** Begin SOURCE TEXT **

By Dr. Sudha Ramachandran
Afghanistan’s foreign policy has undergone significant changes under President Ashraf Ghani. Foremost among these is the rapprochement he is seeking with Pakistan. Unlike his predecessor, Hamid Karzai, who was often openly hostile towards Pakistan, Ghani has adopted a more conciliatory approach that is aimed primarily at improving relations with Pakistan and securing its backing and co-operation in negotiating peace with the Taliban.
Underscoring the priority his government accords Pakistan, Ghani made Islamabad the destination of his second state visit abroad (the first being Beijing). In addition to meeting Pakistani Prime Minister Nawaz Sharif during this visit, he met up with Army Chief Raheel Sharif too, signalling the key role his government sees the Pakistan military playing in bringing the Taliban to the talks table.

** End SOURCE TEXT **
** Begin DATA EXCERPT **

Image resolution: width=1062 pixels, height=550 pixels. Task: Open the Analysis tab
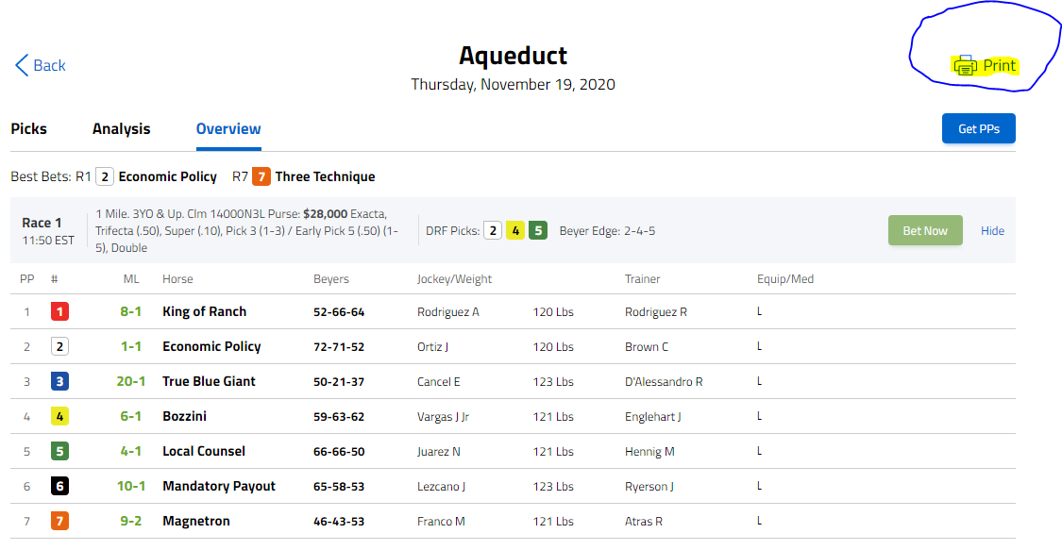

** End DATA EXCERPT **

> [WRITTEN TASKS]
A – List every person named in the article on Afghanistan's foreign policy, including its author.
B – For each statement, say yes or no according to the article on Afghanistan's foreign policy, and quote the words that decide it.
(i) Hamid Karzai was often openly hostile towards Pakistan.
(ii) Ghani's first state visit abroad was to Islamabad.
(iii) During his visit to Islamabad, Ghani met the Pakistani Army Chief.
None of the data is needed here.

> [COMPLETE ANSWERS]
A – Dr. Sudha Ramachandran, Ashraf Ghani, Hamid Karzai, Nawaz Sharif, Raheel Sharif

B –
(i) Yes: "who was often openly hostile towards Pakistan"
(ii) No: "Ghani made Islamabad the destination of his second state visit abroad (the first being Beijing)"
(iii) Yes: "he met up with Army Chief Raheel Sharif too"